Test Data Files (in testdata/)

  • scanner.yaml - Scanner test cases
  • parser.yaml - Parser test cases
  • emitter.yaml - Emitter test cases
  • api.yaml - API test cases
  • yaml.yaml - Utility function test cases
  • reader.yaml - Reader test cases
  • writer.yaml - Writer test cases
  • yamlprivate.yaml - Character classification test cases
  • loader.yaml - Data loader scalar resolution test cases

Processing Pipeline

1. Scanner (scanner.go)

The scanner converts YAML text into tokens.

Input: Raw YAML text (string or []byte) Output: Stream of tokens

Token types include:

  • SCALAR_TOKEN - Plain, quoted, or block scalar values
  • KEY_TOKEN, VALUE_TOKEN - Mapping key/value indicators
  • BLOCK_MAPPING_START_TOKEN, FLOW_MAPPING_START_TOKEN - Mapping delimiters
  • BLOCK_SEQUENCE_START_TOKEN, FLOW_SEQUENCE_START_TOKEN - Sequence delimiters
  • ANCHOR_TOKEN, ALIAS_TOKEN - Anchor definitions and references
  • TAG_TOKEN - Type tags
  • DOCUMENT_START_TOKEN, DOCUMENT_END_TOKEN - Document boundaries

Responsibilities:

  • Character encoding detection (UTF-8, UTF-16LE, UTF-16BE)
  • Line break normalization
  • Indentation tracking
  • Quote and escape sequence handling

2. Parser (parser.go)

The parser converts tokens into events following YAML grammar rules.

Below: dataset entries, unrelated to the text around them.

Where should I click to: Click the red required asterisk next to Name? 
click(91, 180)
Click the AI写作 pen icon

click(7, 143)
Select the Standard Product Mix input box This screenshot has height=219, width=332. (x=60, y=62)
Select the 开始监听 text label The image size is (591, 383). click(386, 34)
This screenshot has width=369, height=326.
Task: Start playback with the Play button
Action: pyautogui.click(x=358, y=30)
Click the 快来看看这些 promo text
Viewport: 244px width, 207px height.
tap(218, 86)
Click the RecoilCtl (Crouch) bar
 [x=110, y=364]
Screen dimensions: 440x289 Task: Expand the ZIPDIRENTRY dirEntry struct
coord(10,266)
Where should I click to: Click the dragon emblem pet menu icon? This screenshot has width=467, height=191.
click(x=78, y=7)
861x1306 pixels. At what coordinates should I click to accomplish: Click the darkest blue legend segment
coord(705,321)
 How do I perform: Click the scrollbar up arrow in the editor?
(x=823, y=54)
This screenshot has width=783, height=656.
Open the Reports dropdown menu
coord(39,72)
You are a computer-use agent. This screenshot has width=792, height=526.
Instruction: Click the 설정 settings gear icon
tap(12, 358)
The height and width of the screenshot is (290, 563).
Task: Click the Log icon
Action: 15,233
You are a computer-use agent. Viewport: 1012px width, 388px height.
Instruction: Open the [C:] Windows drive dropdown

Input: Stream of tokens from Scanner Output: Stream of events

Event types include:

  • STREAM_START_EVENT, STREAM_END_EVENT - Stream boundaries
  • DOCUMENT_START_EVENT, DOCUMENT_END_EVENT - Document boundaries
  • SCALAR_EVENT - Scalar values
  • MAPPING_START_EVENT, MAPPING_END_EVENT - Mapping boundaries
  • SEQUENCE_START_EVENT, SEQUENCE_END_EVENT - Sequence boundaries
  • ALIAS_EVENT - Anchor references

Responsibilities:

  • Implementing YAML grammar and validation
  • Managing document directives (%YAML, %TAG)
  • Resolving anchors and aliases
  • Tracking implicit vs explicit markers
  • Style preservation (plain, single-quoted, double-quoted, literal, folded)

3. Emitter (emitter.go)

The emitter converts events back into YAML text.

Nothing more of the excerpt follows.